Basic knowledge of statistics (equivalent to two undergraduate statistics courses). Ability to use R software.
The course aims to provide the essential ideas, the concepts and the main techniques of statistical and machine learning in particular for supervised learning problems.
1.Introduction
2.What Is Statistical Learning?
a. Supervised Versus Unsupervised Learning
b. Regression Versus Classification Problems
c. Assessing Model Accuracy
d. The Trade-Off Between Prediction Accuracy and Model Interpretability
e. The Bias-Variance Trade-Off
f. Sample use and re-use: test and training set, cross validation, bootstrap
3. Regression problems
a. Linear Model Selection and
Regularization
b. Ridge Regression and the Lasso
c. Moving Beyond Linearity
d. Polynomial Regression
e. Regression Splines Smoothing Splines
f. GAM
g. Tree-Based Methods: Regression Trees
4. Classification problems
a. K nearest neighbours
b. Discriminant Analysis
c. Logistic regression
d. Classification trees
e. Support vector machines
5. Ensemble methods
a. Bagging, Random Forest, Boosting
6. Deep learning and neural nets
7. Practical topics and application of supervised learning
a. Data Wrangling and feature engineering
b. Data imbalance in classification
c. Some applications for actuarial problems.

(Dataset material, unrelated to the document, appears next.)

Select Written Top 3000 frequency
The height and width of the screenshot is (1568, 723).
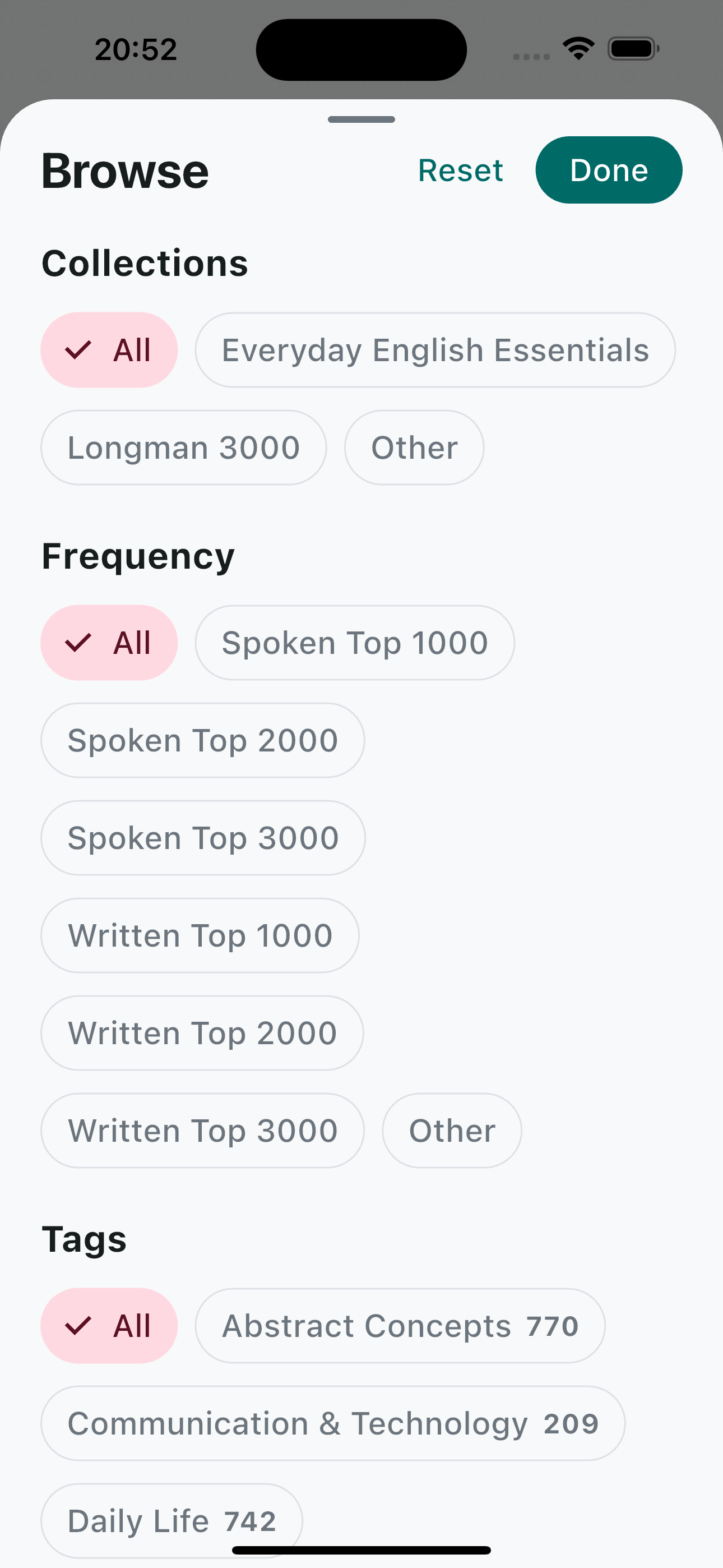[x=203, y=1131]
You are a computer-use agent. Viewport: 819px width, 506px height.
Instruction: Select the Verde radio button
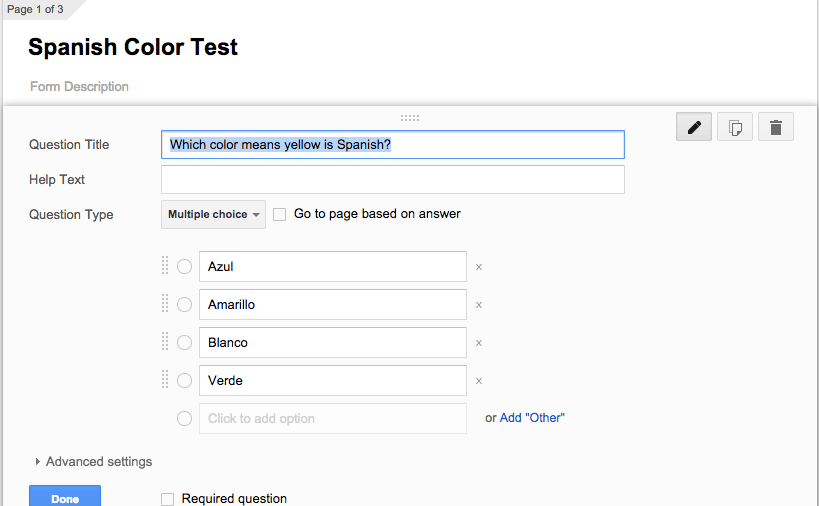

James G., Witten D. , Hastie T, Tibshirani R - An Introduction to Statistical Learning, Second Edition. Springer 2021. (Main text) It can be freely downloaded from https://www.statlearning.com/ Hastie T, Tibshirani R, Friedman J - The Elements of Statistical Learning: Data Mining, Inference, and Prediction, Second Edition, Springer, 2009. It can be freely downloaded from https://hastie.su.domains/ElemStatLearn/printings/ESLII_print12.pdf Handouts and additional material will be provided on moodle2/units platform
Classroom lessons.
Laboratory activities and guided exercises.
Group work with common discussion.
The course will make use of teaching tools available on the moodle2, MS/Teams and wooclap platforms. In addition, all students are expected to use R software, so they need to have or have access to a computer.
The evaluation takes place at different times and in several ways:
- For attending students:
1. During the course, homework will be assigned to be delivered within the established deadlines;
2. Some intermediate tests will be held during the course;
3. The student must submit a report in which he exposes the result of a project assigned at the end of the course.
The final evaluation will take place by averaging the marks obtained in the 3 parts (with weights respectively equal to 0.2, 0.4, 0.4).
The three parts of the exams are such that it is possible to judge the achievement of the training objectives as set out above.
- For non-attending students:
students will participate to an oral exam in which they will also be asked to carry out some analyses using the R.
This course covers some topics related to one or more objectives of the 2030 Agenda for the Sustainable Development of United Nations.